● **Task**: From the records that follow, copy every line in which "Help" appears.

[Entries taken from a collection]
----------
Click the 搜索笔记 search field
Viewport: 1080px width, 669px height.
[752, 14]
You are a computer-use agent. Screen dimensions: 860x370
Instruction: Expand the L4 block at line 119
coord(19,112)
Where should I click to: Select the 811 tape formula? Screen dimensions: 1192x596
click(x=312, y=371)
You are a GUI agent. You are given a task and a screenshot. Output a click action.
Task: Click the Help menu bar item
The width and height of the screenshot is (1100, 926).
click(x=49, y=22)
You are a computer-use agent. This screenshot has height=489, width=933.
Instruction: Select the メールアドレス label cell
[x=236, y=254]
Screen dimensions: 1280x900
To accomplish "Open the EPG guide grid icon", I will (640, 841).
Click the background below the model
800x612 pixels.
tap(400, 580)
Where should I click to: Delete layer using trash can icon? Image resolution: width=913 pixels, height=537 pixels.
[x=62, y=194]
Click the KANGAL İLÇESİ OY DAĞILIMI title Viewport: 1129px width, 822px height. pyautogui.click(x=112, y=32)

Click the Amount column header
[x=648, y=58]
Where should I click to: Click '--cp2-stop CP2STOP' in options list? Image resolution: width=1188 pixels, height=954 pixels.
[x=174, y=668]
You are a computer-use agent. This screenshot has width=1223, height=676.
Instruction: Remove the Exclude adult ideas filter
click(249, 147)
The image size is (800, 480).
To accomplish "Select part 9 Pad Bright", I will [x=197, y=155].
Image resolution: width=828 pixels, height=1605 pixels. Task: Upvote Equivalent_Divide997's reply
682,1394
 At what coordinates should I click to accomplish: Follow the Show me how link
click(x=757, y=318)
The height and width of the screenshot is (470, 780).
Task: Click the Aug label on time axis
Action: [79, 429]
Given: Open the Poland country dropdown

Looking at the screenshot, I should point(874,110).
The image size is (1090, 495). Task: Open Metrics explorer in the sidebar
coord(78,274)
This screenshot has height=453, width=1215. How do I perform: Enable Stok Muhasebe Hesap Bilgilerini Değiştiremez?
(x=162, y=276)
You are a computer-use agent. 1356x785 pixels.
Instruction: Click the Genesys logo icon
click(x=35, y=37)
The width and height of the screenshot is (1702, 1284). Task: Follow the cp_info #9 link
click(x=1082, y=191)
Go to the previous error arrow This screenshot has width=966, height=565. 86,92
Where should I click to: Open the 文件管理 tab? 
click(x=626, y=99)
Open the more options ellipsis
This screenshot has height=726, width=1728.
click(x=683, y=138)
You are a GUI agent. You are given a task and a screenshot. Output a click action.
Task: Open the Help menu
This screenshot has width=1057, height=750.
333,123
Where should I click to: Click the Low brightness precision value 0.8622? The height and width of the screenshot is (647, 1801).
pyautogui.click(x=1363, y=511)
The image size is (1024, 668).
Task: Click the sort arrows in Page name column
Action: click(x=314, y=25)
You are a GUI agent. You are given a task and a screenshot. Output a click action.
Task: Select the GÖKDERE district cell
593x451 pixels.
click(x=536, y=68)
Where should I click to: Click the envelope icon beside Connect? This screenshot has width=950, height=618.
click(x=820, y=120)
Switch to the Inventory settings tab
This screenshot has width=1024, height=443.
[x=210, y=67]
----------
● **Completed exercise**:
Task: Click the Help menu bar item
Task: Open the Help menu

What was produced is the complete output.